WHAT THE EXERCISE ASKS: Begin at the line containing "Environmental Protection (310, 652)" and stop after the line containing "Linkedin [link] (445, 1079)". Reproduce every line in that span, shifting each answer coordinate by adding 73 to both x and y, and omit the picture markers.

(Dataset items)
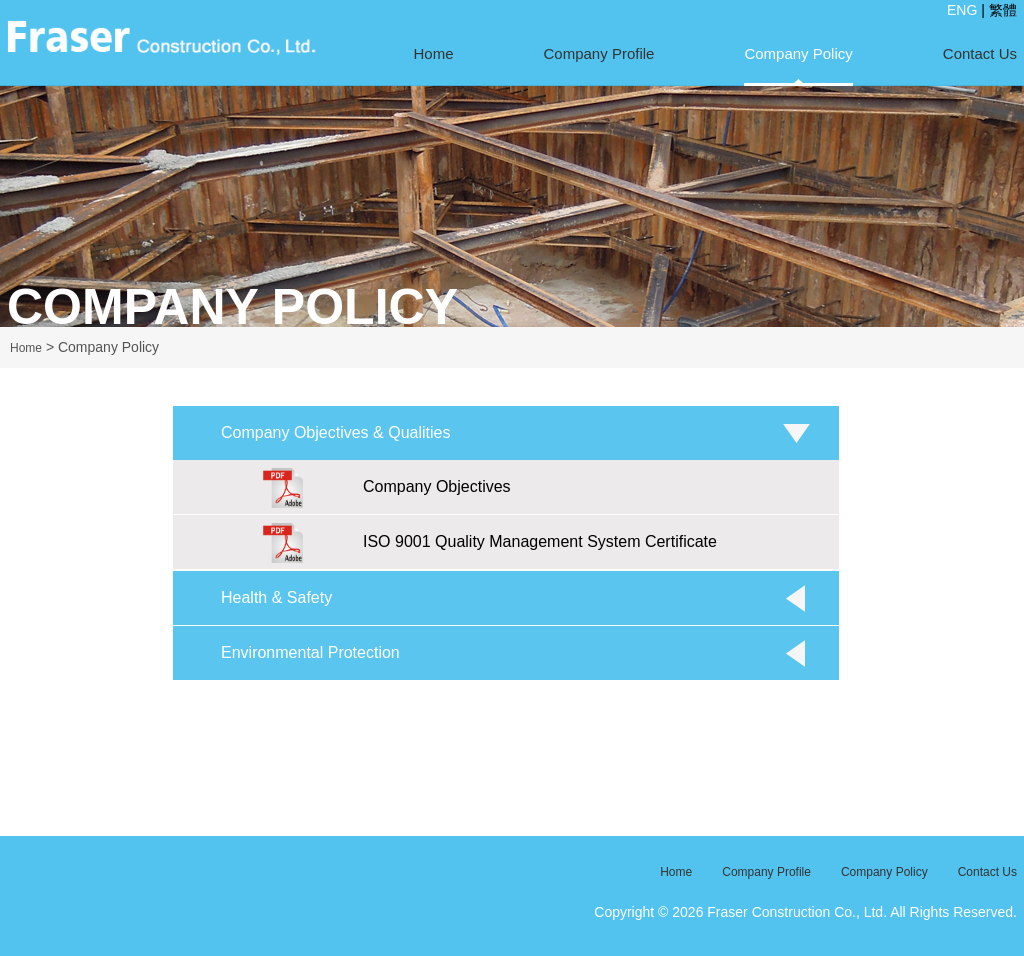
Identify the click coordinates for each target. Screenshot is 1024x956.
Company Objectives (387, 488)
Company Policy (798, 53)
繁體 (1003, 10)
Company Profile (599, 53)
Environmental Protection (310, 652)
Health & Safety (276, 597)
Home (434, 53)
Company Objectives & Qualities (335, 432)
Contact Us (980, 53)
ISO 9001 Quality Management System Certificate (490, 543)
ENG (962, 10)
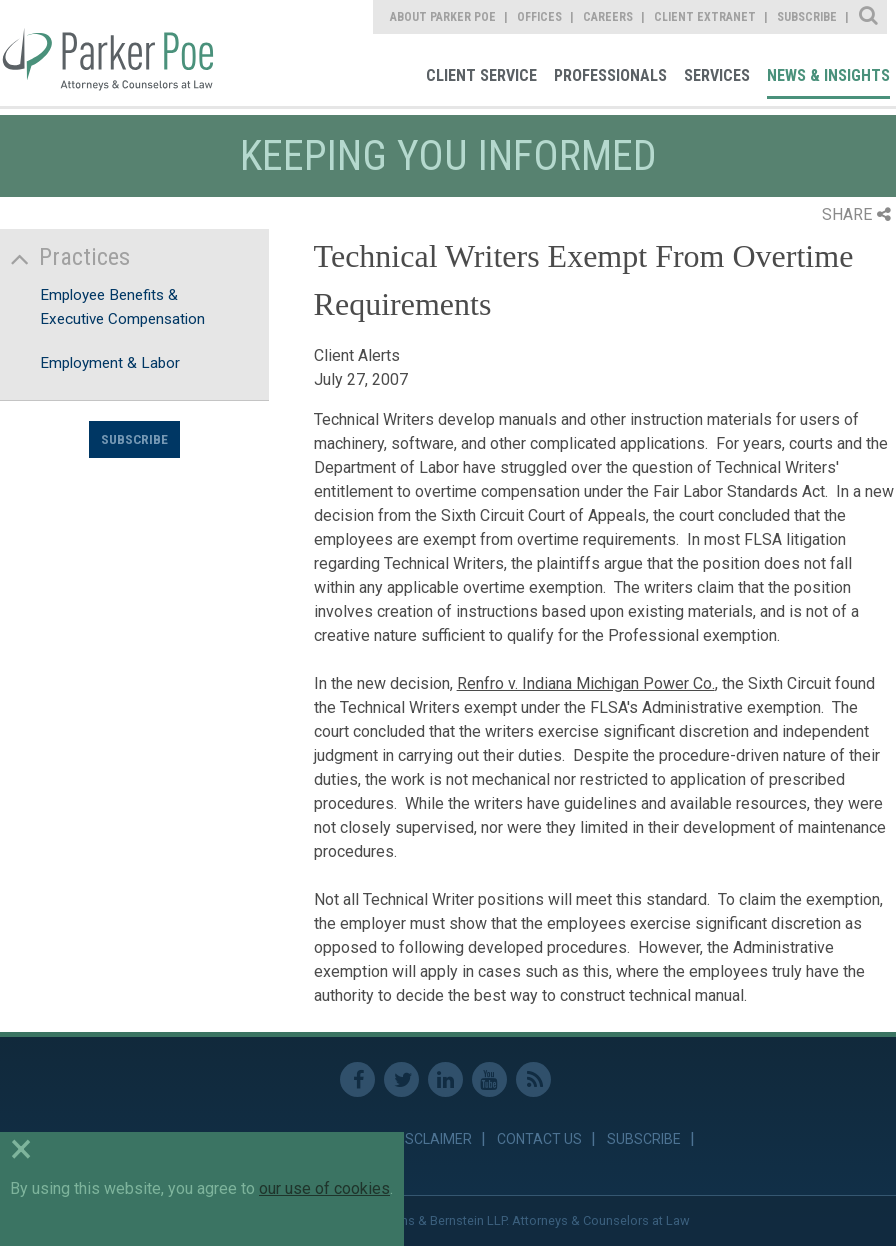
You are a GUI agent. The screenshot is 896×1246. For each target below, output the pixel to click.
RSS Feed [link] (533, 1079)
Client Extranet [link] (705, 17)
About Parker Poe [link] (443, 17)
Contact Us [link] (539, 1139)
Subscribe (134, 439)
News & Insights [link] (828, 75)
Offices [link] (539, 17)
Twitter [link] (401, 1079)
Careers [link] (608, 17)
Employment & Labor (110, 363)
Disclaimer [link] (432, 1139)
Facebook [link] (357, 1079)
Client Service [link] (481, 75)
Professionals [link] (610, 75)
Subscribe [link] (807, 17)
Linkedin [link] (445, 1079)
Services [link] (717, 75)
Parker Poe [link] (107, 53)
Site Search (869, 17)
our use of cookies (324, 1188)
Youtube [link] (489, 1079)
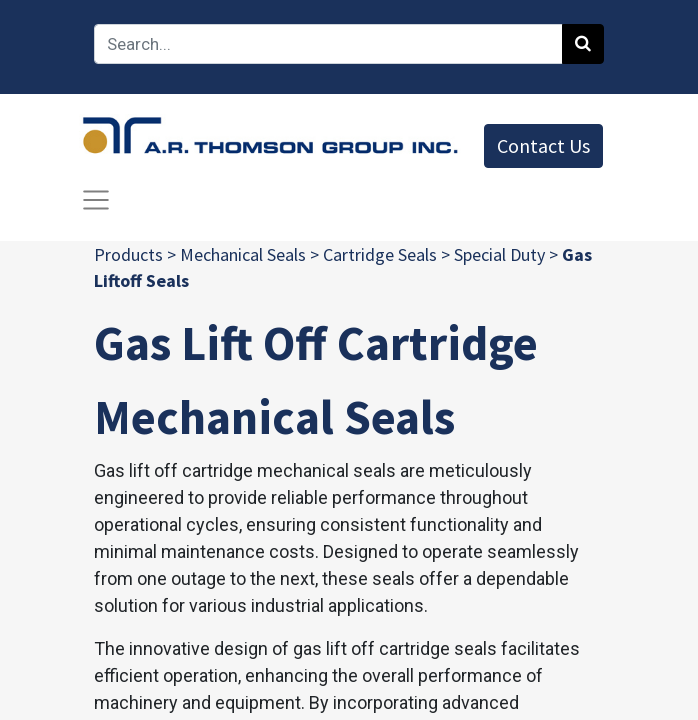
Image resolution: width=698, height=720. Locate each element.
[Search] (583, 44)
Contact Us (543, 145)
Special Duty (499, 254)
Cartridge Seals (380, 254)
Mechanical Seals (243, 254)
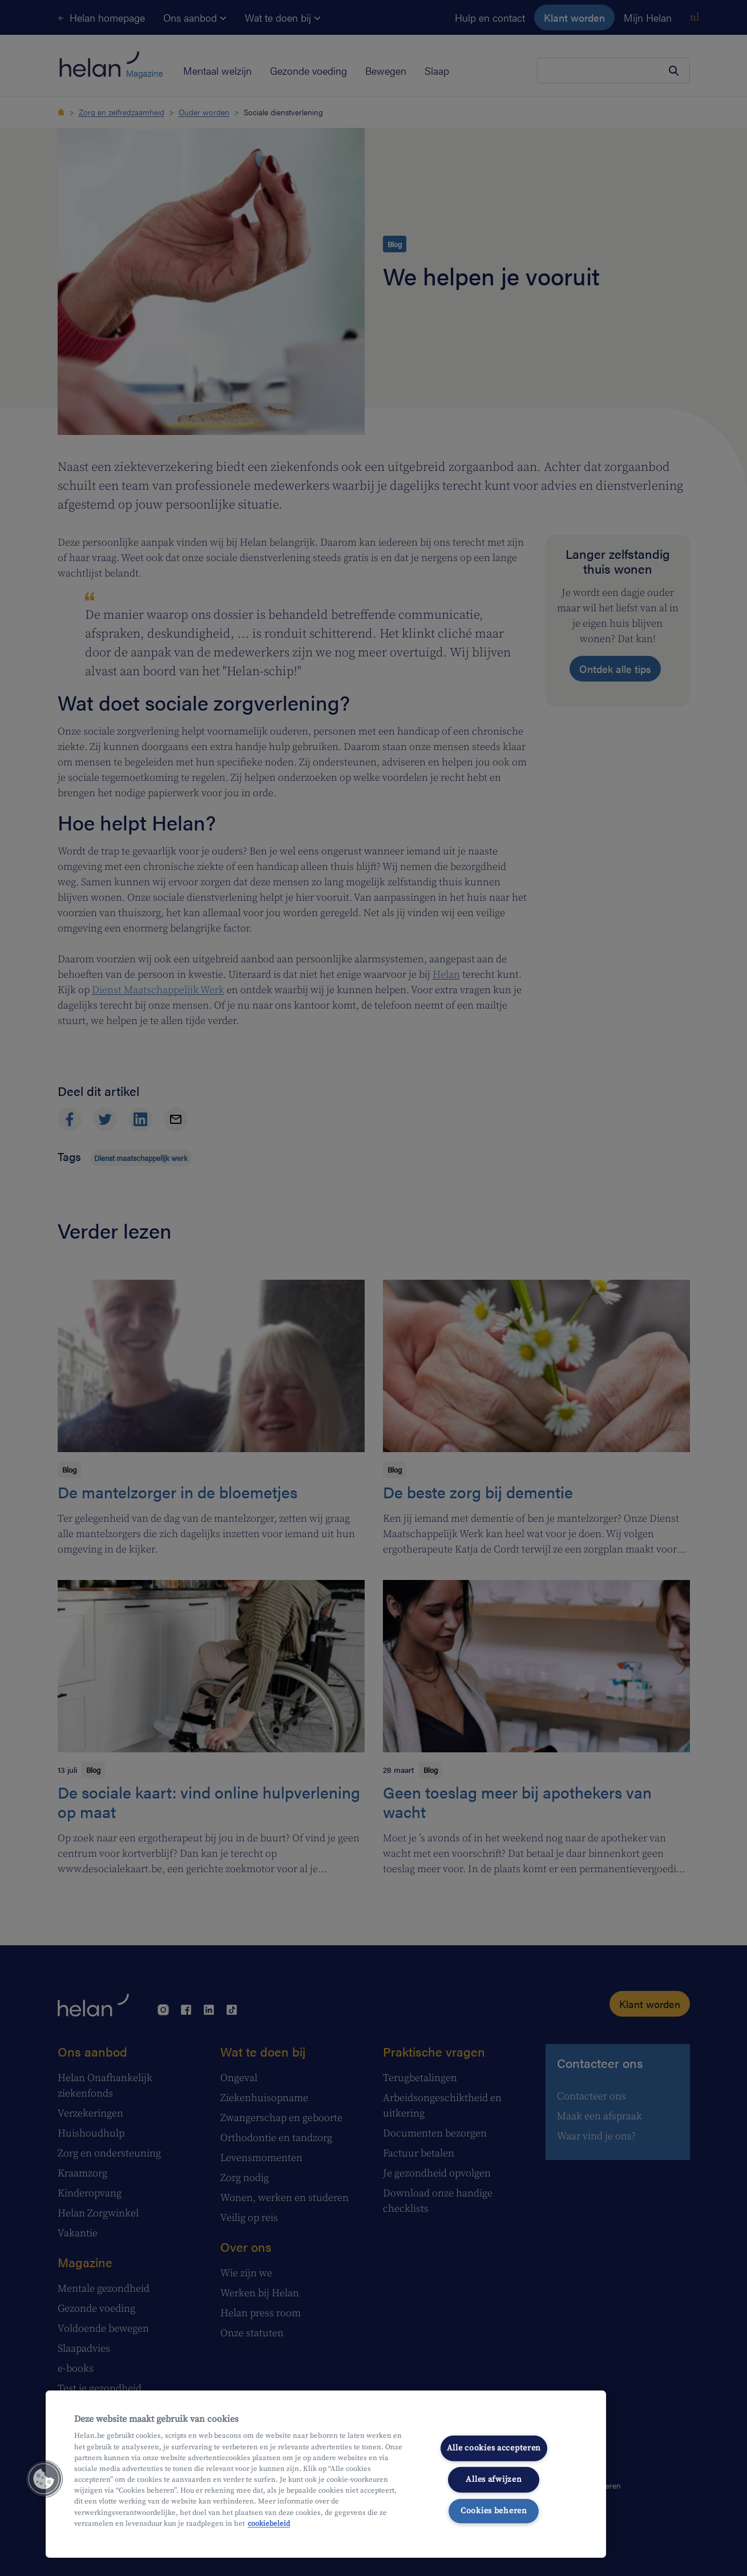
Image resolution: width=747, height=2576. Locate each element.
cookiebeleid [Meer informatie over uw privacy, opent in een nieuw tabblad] (269, 2523)
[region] (326, 2474)
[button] (44, 2479)
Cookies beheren (494, 2510)
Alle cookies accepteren (494, 2448)
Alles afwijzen (494, 2479)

RESPONSE:
Environmental Protection (383, 725)
Health & Safety (349, 670)
Home (507, 126)
Company Objectives & Qualities (408, 505)
Contact Us (1053, 126)
ISO 9001 Quality Management System Certificate (563, 616)
ENG (1035, 83)
You are a GUI agent. The screenshot is 896×1246. For each target below, output the pixel to click.
RSS Feed [link] (606, 1152)
Client Extranet [link] (778, 90)
About Parker Poe [link] (516, 90)
Contact Us [link] (612, 1212)
Subscribe (207, 512)
News & Insights [link] (901, 148)
Offices [link] (612, 90)
Twitter [link] (474, 1152)
Careers [link] (681, 90)
Employment & Labor (183, 436)
Disclaimer [link] (505, 1212)
Facebook [link] (430, 1152)
Client Service [link] (554, 148)
Professionals [link] (683, 148)
Subscribe [link] (880, 90)
Linkedin [link] (518, 1152)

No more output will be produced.